ぷー(笑)でも本当、あの右近はまさに「右往左往で目を回しちゃった感じ」ですもんね(笑)
狂言の演目名って(能もそうですが)読みづらいものってありますよね。結構知らずに口走って恥ずかしい思いをしそう・・文字だとバレませんがね←いつも読み間違えるワタシ(爆)

>万之介さんの右近に同感です!絶対巧い!

いいでしょー?!もっともっと泥臭くっていい感じじゃないかって思うんですよね。これは万作さんよりも万之介さんだと思いますね。
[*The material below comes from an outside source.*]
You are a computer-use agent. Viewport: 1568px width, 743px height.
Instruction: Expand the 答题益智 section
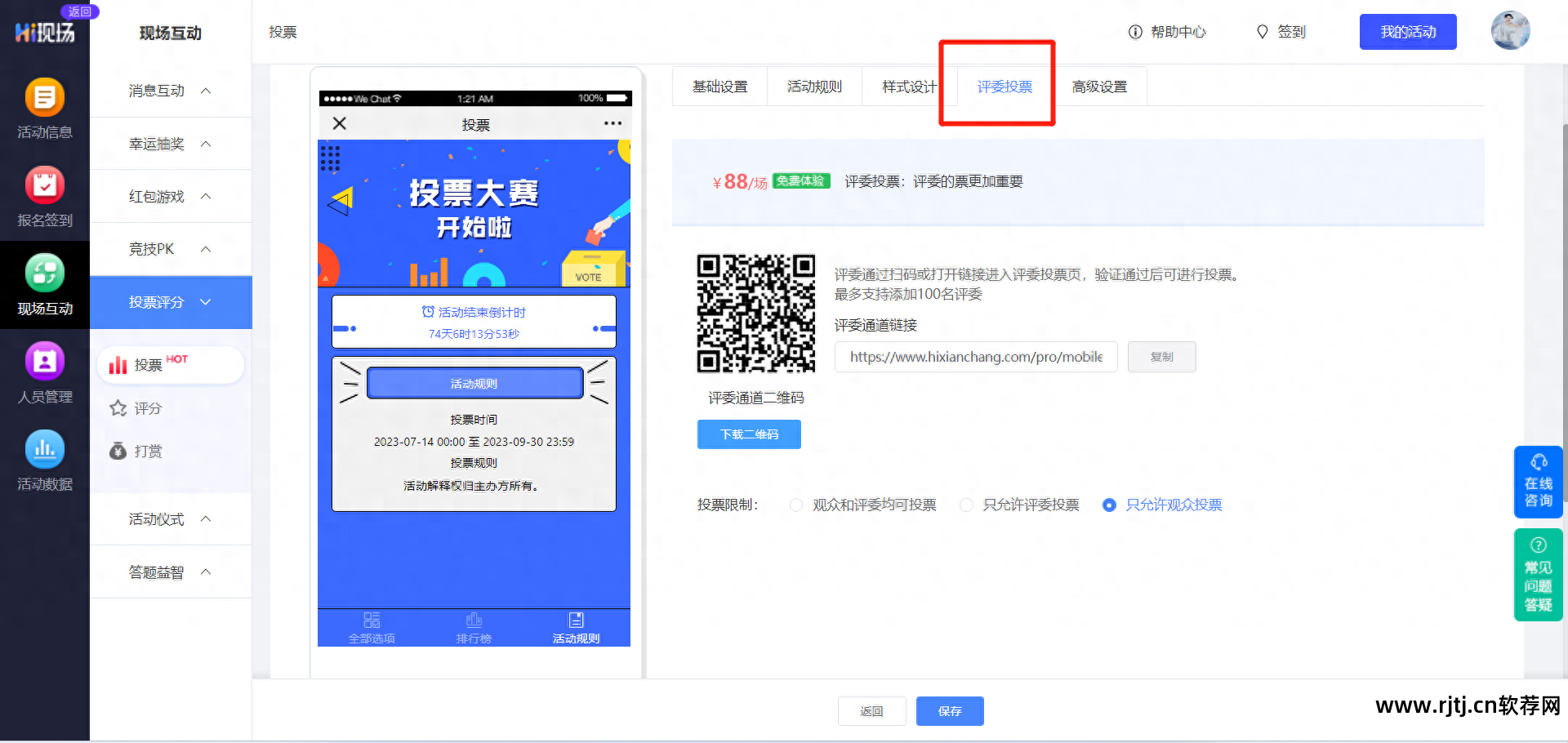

綾花さんもしっかりと、切戸口から退出される後ろ姿のチェックはされているのですね~。
はい、後見の方々も結構見ちゃいますね。はい、畏れながらまだお弟子さんのご身分の方が後見に出られるとき、身のこなしが少し雑に感じる方も・・いえ、普通の人と比べれば立派なものなのですが・・(苦笑)でもまだ役が与えられていないので、これからそんなところもグっと美しい所作になっていくの、かな?
いやはや能楽師の方々ってすごい・・・言うのは簡単なんですけれどね(苦笑)
単にお道具を持ってくる、帰っていく、その姿にさえも所作の美しさってにじみ出てしまうんですね。
萬斎さんも何気なく後ろを向いて去っていくときも美しい。喜正さんもすごーく美しい立ち居振る舞いでホレボレしちゃいました。

(2006年09月02日 22時27分38秒)

 黒兎さん   あめみこ さん
黒兎さん こんばんは。

>流派によっても、演者によっても、幾通りにも感じられる、それが狂言であり、良さなんですね。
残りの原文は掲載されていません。